Thursday's Supreme Court decision about a gay marriage case sheds interesting light on America's political values.
President Obama made greater transparency one of the major pledges of his new administration. And Western nations often grade the progress of developing countries in terms of their commitment to transparent government and business practices.
But transparency has a dark side. And a Supreme Court ruling Thursday showed that we may want to think harder about how our affirmation of transparency may, in fact, conflict with another cherished right: freedom of speech, including anonymous speech.
In a case resulting from a Washington state referendum about a same-sex domestic partnership law, high court justices ruled 8 to 1 that it’s OK to make public the signatures on political petitions.
Essentially, gay rights supporters wanted to make public the names of those who signed R-71 petitions in a bid to overturn Washington's "everything but marriage" same-sex domestic partnership law (Washington voters ended up affirming the same-sex law).
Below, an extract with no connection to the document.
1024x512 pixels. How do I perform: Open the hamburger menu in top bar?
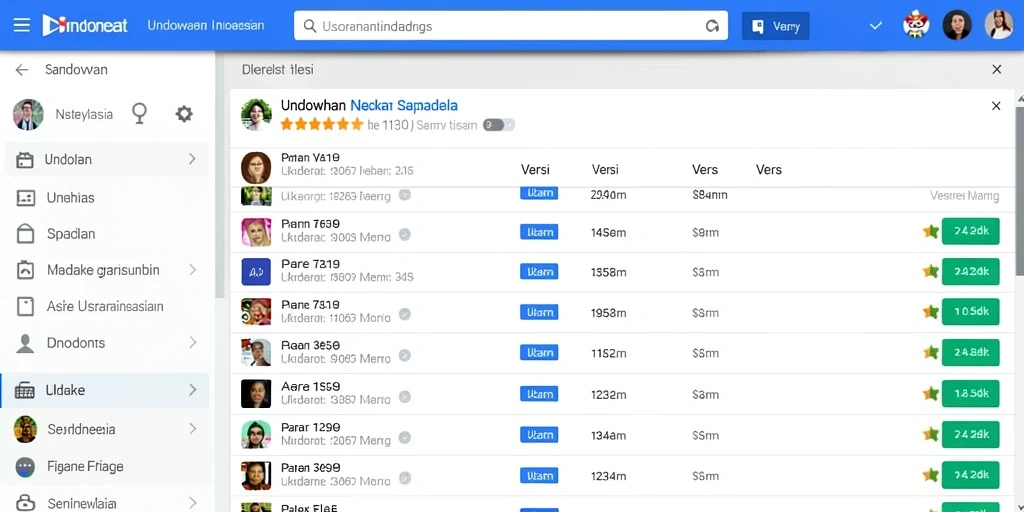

Defendants insisted that signatures, like Election Day ballots, should remain anonymous and a form of speech protected under the First Amendment. But the court decided that the benefits of disclosure outweighed its burdens. [Editor's note: The original article wrongly indicated that the Supreme Court ruling grew out of California's Proposition 8.]
The ruling will have several consequences, the broadest of which may be to raise the stakes of citizenship.